J Immunol Methods ; 522: 113558, 2023 11.
Article in En | MEDLINE | ID: mdl-37704125
Severe Acute Respiratory Syndrome Coronavirus 2 (SARS-CoV-2) is an enveloped, plus-stranded RNA virus responsible for the Coronavirus Disease 2019 (COVID-19). Patients infected with COVID-19 may be asymptomatic or have symptoms ranging from mild manifestations to severe cases of the disease that could lead to death. The SARS-CoV-2 genome encodes 4 structural proteins, including the Spike protein (S), the Nucleocapsid protein (N), Membrane protein (M) and, the Envelope protein (E). The N protein forms a major component of the ribonucleoprotein complex within the virus particle and play a vital role in its transcription and replication. Nevertheless, the S protein was the most important protein in the development of vaccines against COVID-19. However, the decrease in number of registered immunizations against the disease and the rapid drop in neutralizing antibody titers together with looser preventive measures for virus transmission, favored the rapid appearance of new variants of concerns (VOCs) that primarily show mutations in the S protein.

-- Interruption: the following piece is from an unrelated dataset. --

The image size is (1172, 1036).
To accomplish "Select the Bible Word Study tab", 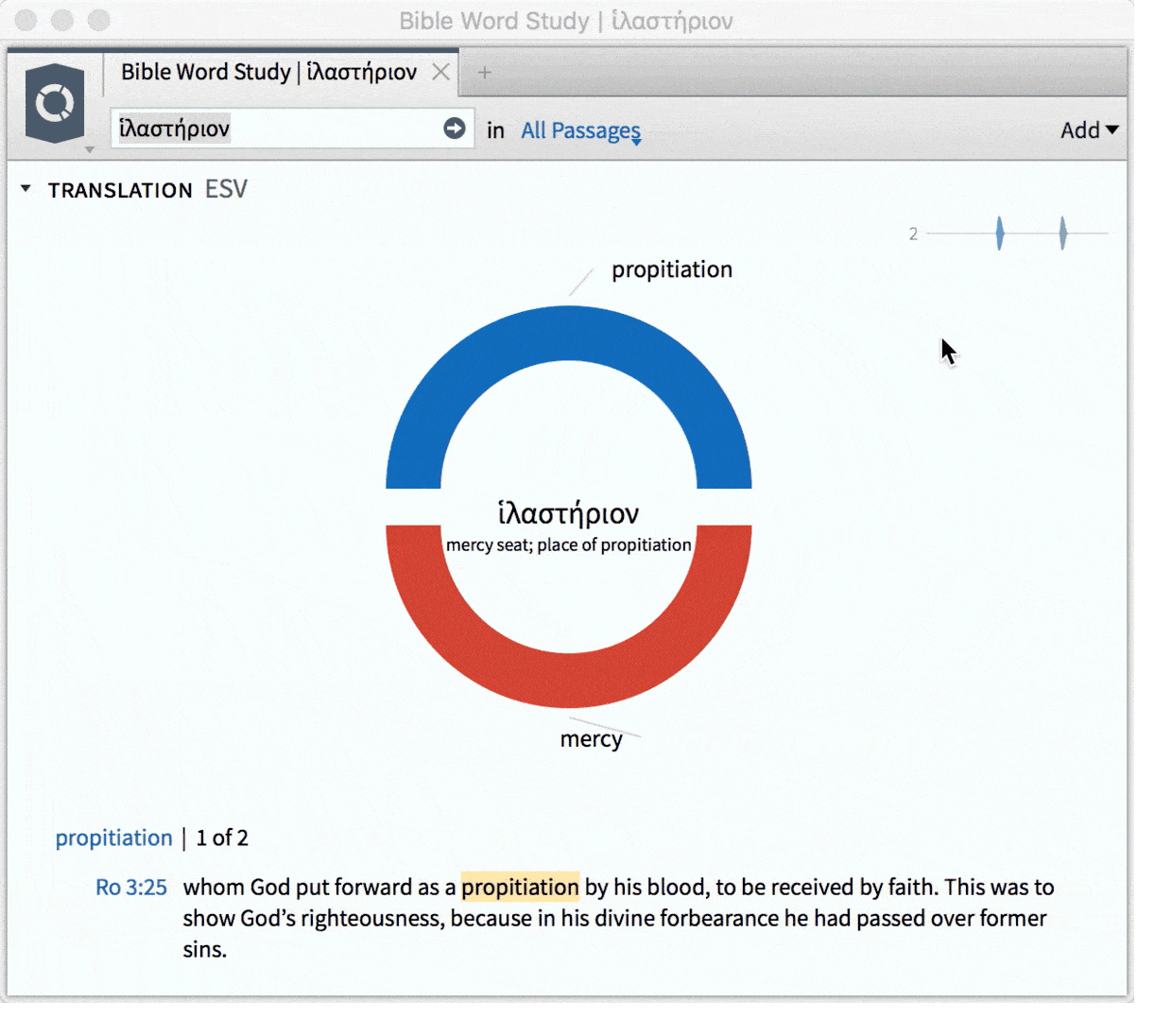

This fact makes the N protein a good candidate for the development of diagnostic tests, due to its stability, amino acid conservation, high immunogenicity, and the smaller likelihood of mutation. With the aim of developing a new diagnostic kit based on the N protein, we evaluated the humoral response in female Wistar rats against this target. Three constructions of the N protein were used to inoculate the animals: the full-length protein (Cfull), the N- (NTD), and the C-terminal (CTD) portion of the protein. The immunizations induced the animal's immune response, with specific polyclonal IgG antibodies against the Cfull protein and its fragments. There were not non-specific bind to the protein used as negative control. Anti-Cfull antibodies demonstrated high efficiency in binding to the NTD protein and the antibodies present in the anti-CTD and anti-NTD sera have recognized the Cfull protein, but they were not able to recognize the NTD and CTD proteins, respectively. Our results indicate an efficient protocol for obtaining high antibody titers against the N recombinant protein of SARS-CoV-2 and its fragments highlighting the Cfull protein, which can be used in the development of new diagnostic kits.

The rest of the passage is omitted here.